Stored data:

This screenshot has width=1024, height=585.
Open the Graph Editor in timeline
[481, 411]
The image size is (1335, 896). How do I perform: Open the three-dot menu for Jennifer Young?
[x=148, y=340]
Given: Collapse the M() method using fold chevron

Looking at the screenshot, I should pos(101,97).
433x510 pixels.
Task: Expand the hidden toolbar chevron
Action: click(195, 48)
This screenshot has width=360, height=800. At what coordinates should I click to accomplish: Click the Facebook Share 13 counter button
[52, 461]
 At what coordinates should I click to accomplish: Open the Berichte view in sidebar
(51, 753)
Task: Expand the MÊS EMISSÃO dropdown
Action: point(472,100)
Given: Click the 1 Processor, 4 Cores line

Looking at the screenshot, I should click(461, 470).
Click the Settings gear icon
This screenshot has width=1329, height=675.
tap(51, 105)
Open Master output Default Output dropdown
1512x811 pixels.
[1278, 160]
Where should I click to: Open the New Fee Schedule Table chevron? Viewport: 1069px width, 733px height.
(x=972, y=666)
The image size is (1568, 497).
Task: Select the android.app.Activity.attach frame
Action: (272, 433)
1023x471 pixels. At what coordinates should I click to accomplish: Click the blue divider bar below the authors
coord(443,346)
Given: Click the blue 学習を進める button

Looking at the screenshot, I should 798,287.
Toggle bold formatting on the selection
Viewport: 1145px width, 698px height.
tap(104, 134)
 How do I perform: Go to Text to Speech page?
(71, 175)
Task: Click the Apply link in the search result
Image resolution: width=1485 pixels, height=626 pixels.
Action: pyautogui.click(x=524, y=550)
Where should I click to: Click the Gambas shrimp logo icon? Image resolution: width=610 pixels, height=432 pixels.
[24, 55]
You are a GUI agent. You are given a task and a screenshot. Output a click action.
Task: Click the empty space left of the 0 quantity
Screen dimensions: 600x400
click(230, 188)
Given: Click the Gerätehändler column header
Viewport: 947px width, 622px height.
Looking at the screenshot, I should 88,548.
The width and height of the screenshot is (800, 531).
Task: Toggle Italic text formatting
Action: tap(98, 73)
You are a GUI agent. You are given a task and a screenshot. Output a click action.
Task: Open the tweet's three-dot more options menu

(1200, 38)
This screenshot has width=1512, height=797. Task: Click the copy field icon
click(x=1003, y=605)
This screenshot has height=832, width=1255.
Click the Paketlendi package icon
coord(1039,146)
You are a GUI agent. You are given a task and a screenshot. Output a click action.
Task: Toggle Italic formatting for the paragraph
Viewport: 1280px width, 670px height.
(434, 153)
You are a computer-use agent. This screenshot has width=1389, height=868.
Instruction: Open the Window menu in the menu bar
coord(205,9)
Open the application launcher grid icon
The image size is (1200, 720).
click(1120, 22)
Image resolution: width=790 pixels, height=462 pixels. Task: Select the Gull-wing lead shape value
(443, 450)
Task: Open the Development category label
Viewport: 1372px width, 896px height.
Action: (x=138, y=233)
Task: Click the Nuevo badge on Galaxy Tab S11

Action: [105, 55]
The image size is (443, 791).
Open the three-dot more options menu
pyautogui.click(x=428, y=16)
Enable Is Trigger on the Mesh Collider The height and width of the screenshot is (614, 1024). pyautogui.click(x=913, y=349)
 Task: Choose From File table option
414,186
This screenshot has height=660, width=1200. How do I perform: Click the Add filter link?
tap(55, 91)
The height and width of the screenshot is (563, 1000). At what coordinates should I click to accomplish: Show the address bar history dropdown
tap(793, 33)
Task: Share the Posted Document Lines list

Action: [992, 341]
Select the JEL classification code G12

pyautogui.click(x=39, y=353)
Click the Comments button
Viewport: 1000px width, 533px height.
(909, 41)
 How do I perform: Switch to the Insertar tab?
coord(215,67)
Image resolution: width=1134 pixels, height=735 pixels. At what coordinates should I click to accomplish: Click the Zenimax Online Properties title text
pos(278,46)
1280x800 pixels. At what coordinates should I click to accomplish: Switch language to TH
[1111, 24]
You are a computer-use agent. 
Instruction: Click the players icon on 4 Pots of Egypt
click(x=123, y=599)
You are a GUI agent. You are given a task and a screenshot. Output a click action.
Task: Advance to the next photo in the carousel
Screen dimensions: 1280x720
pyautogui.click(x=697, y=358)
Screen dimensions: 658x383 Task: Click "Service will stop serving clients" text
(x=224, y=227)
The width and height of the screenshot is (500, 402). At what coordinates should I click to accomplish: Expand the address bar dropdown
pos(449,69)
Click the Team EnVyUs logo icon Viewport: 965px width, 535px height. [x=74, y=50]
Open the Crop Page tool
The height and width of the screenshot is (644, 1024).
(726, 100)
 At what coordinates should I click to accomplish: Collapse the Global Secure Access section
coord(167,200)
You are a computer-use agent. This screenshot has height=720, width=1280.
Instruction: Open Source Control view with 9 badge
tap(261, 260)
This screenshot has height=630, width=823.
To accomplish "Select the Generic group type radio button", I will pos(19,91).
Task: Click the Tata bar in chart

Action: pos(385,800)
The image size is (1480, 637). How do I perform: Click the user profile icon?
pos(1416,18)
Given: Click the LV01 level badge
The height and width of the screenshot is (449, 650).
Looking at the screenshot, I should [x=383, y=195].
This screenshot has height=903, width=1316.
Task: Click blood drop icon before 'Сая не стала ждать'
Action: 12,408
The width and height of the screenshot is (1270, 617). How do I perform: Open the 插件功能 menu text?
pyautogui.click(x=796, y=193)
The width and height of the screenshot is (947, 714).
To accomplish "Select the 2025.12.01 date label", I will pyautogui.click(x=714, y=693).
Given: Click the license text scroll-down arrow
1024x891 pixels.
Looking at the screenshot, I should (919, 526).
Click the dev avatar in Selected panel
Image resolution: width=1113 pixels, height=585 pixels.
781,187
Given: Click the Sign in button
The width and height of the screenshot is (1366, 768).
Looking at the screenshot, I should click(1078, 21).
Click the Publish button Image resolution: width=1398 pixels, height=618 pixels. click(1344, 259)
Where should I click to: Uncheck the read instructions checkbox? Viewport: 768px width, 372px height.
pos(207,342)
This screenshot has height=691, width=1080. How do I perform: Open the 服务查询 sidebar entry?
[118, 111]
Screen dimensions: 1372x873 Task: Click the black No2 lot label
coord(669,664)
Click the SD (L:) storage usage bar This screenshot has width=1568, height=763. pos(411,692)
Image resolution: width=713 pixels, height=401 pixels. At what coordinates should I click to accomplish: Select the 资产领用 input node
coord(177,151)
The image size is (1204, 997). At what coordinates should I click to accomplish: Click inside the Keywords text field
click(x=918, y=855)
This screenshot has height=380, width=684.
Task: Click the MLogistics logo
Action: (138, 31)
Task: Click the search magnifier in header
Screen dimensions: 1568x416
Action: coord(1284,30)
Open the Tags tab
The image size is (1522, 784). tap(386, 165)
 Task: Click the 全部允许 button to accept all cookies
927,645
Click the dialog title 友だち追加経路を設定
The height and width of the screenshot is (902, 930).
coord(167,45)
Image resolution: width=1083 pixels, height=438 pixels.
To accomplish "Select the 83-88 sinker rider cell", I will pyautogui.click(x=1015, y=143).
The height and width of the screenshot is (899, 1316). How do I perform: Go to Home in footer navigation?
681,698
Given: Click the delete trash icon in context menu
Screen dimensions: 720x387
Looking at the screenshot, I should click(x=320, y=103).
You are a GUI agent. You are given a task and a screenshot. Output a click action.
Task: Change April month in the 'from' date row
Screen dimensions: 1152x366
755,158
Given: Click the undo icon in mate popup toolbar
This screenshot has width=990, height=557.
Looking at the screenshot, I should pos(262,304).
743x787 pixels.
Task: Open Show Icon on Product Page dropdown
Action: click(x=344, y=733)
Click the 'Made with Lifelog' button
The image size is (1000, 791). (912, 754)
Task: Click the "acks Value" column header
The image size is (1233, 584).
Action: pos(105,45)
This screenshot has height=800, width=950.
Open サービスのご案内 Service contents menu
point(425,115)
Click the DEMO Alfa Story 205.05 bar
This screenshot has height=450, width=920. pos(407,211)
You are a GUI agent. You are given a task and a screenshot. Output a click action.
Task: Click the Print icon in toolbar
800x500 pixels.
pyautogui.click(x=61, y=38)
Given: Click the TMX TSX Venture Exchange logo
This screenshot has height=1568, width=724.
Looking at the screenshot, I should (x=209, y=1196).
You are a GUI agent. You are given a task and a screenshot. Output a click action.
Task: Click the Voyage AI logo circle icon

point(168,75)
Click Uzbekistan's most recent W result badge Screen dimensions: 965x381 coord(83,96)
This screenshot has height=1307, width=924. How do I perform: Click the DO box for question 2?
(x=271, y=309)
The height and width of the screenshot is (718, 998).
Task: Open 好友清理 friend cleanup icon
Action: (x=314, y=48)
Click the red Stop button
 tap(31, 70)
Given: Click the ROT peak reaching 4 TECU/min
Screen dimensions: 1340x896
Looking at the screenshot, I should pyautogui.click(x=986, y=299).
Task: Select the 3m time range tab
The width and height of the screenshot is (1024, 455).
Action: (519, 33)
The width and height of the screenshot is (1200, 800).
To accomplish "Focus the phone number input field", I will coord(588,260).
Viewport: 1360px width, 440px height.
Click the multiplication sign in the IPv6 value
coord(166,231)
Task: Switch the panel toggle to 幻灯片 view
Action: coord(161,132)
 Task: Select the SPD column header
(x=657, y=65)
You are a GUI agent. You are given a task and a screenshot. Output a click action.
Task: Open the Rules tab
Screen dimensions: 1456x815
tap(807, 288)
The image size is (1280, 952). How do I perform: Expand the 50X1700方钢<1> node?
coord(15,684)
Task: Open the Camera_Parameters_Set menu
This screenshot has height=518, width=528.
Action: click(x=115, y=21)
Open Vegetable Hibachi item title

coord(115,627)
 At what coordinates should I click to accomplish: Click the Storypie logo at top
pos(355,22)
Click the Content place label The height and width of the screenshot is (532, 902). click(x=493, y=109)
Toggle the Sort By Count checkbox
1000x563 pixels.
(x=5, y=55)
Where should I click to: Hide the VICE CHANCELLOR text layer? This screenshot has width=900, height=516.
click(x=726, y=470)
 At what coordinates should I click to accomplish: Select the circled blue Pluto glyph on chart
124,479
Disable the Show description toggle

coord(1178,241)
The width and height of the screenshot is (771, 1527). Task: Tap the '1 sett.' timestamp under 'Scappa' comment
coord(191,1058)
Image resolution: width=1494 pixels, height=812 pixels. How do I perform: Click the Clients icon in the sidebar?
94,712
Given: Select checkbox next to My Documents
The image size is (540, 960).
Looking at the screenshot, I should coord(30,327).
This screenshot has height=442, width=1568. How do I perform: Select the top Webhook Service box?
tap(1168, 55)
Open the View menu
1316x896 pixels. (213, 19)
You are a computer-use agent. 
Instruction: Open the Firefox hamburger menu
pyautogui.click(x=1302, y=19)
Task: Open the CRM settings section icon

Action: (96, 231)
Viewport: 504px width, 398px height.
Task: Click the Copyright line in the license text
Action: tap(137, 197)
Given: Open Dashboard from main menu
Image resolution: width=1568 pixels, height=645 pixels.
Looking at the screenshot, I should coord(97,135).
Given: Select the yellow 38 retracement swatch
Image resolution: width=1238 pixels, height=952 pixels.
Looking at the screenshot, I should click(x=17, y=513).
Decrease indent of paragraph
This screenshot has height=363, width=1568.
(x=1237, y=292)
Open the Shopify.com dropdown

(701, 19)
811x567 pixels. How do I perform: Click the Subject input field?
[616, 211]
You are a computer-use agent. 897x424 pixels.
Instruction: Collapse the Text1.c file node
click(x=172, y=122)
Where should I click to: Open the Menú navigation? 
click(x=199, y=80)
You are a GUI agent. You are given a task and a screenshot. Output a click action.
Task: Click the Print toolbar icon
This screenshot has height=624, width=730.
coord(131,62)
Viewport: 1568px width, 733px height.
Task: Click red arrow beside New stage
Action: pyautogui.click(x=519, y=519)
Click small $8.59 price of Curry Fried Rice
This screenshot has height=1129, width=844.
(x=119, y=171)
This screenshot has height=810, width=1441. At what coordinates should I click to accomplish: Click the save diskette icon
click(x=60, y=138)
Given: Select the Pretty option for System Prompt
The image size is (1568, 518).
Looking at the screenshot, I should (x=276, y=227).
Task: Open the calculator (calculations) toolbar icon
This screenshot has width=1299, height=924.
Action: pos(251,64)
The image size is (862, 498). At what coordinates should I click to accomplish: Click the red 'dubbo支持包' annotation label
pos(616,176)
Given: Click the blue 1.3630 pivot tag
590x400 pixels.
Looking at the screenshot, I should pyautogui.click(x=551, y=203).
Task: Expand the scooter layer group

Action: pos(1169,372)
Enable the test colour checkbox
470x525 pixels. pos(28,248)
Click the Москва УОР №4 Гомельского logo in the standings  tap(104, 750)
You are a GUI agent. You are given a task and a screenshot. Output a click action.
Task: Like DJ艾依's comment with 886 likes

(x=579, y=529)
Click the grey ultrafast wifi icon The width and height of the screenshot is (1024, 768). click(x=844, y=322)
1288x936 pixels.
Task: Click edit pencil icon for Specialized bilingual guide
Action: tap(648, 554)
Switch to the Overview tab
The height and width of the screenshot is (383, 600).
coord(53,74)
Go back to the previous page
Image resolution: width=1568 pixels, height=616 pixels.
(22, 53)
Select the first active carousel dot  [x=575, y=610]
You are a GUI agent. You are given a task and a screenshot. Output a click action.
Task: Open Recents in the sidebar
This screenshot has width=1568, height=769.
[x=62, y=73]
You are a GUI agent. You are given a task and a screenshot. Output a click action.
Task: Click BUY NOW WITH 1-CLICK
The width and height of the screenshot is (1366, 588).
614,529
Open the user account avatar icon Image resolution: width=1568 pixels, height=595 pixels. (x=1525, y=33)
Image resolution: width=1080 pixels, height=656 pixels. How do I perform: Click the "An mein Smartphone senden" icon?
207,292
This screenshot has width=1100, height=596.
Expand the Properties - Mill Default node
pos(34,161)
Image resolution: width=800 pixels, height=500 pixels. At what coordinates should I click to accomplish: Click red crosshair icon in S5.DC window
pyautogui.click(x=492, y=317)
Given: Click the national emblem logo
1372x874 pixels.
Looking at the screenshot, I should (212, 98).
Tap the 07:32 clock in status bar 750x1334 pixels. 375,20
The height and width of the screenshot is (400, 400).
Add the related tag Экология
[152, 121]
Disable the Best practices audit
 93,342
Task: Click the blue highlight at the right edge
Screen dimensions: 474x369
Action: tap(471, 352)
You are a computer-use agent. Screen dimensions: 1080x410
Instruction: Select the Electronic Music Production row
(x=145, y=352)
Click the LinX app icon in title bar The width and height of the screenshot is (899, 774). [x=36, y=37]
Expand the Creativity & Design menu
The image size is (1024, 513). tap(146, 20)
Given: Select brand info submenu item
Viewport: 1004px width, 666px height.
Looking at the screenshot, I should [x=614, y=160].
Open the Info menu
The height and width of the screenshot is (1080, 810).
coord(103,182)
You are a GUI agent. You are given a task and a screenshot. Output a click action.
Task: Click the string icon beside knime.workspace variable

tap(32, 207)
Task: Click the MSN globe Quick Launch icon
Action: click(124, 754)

▶ **Work instructions**
Starting at the line that contains "Image resolution: width=800", restate word for word every line through the last one in the records above. Return nothing else.

▶ **Written solution**
Image resolution: width=800 pixels, height=500 pixels. At what coordinates should I click to accomplish: Click red crosshair icon in S5.DC window
pyautogui.click(x=492, y=317)
Given: Click the national emblem logo
1372x874 pixels.
Looking at the screenshot, I should (212, 98).
Tap the 07:32 clock in status bar 750x1334 pixels. 375,20
The height and width of the screenshot is (400, 400).
Add the related tag Экология
[152, 121]
Disable the Best practices audit
 93,342
Task: Click the blue highlight at the right edge
Screen dimensions: 474x369
Action: tap(471, 352)
You are a computer-use agent. Screen dimensions: 1080x410
Instruction: Select the Electronic Music Production row
(x=145, y=352)
Click the LinX app icon in title bar The width and height of the screenshot is (899, 774). [x=36, y=37]
Expand the Creativity & Design menu
The image size is (1024, 513). tap(146, 20)
Given: Select brand info submenu item
Viewport: 1004px width, 666px height.
Looking at the screenshot, I should [x=614, y=160].
Open the Info menu
The height and width of the screenshot is (1080, 810).
coord(103,182)
You are a GUI agent. You are given a task and a screenshot. Output a click action.
Task: Click the string icon beside knime.workspace variable

tap(32, 207)
Task: Click the MSN globe Quick Launch icon
Action: click(124, 754)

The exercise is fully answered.